What you need to do: Which lines in the material below contain the word "height"? Pull out each of those lines in full.

===

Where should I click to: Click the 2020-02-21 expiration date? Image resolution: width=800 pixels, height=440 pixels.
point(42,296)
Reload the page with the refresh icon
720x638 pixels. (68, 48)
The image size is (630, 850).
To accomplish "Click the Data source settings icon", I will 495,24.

===

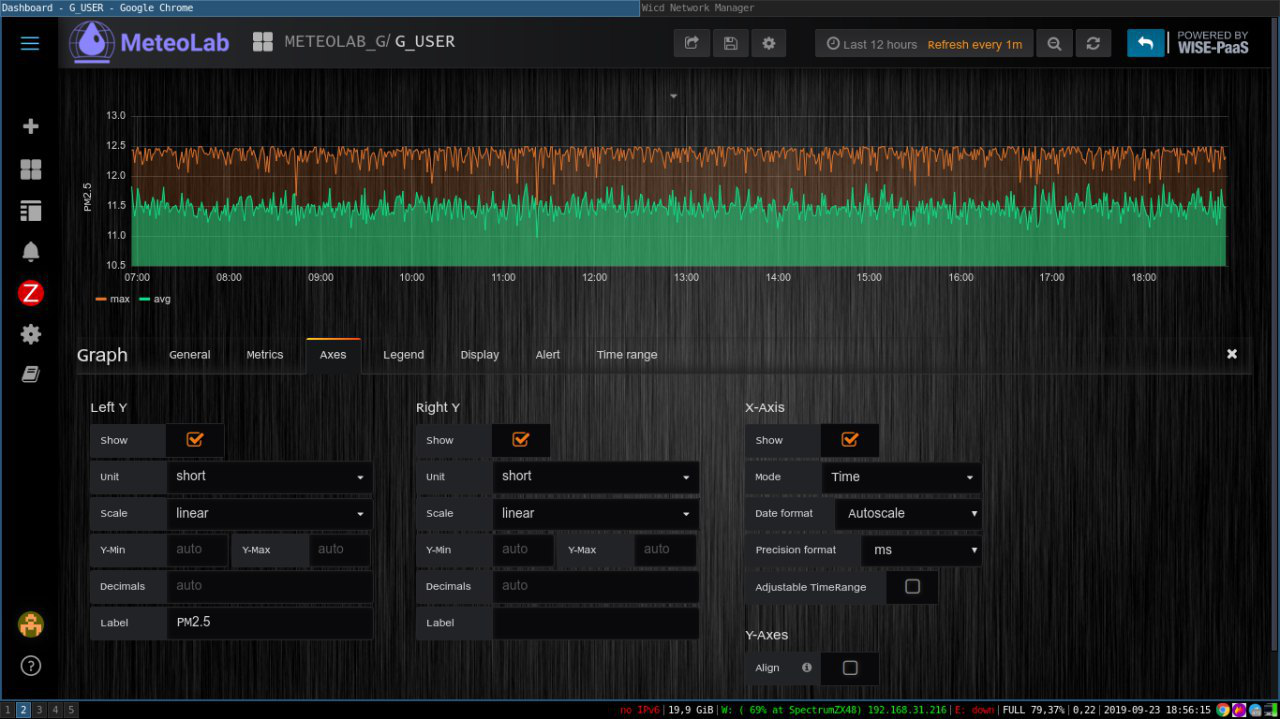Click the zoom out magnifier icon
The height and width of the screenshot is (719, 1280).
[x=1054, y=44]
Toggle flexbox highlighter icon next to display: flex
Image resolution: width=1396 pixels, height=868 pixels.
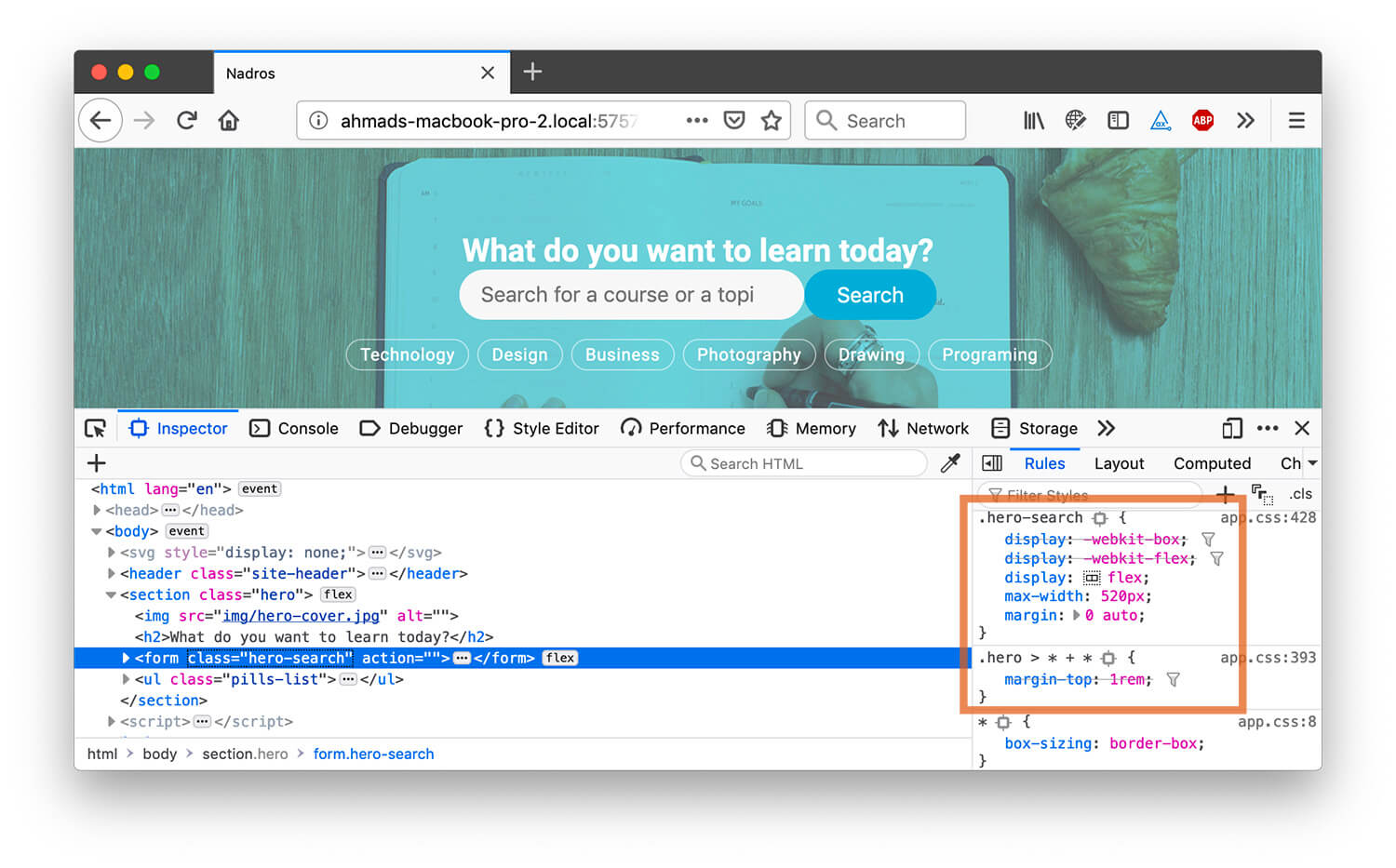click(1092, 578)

===

Complete response:
Where should I click to: Click the 2020-02-21 expiration date? Image resolution: width=800 pixels, height=440 pixels.
The height and width of the screenshot is (719, 1280).
Image resolution: width=1396 pixels, height=868 pixels.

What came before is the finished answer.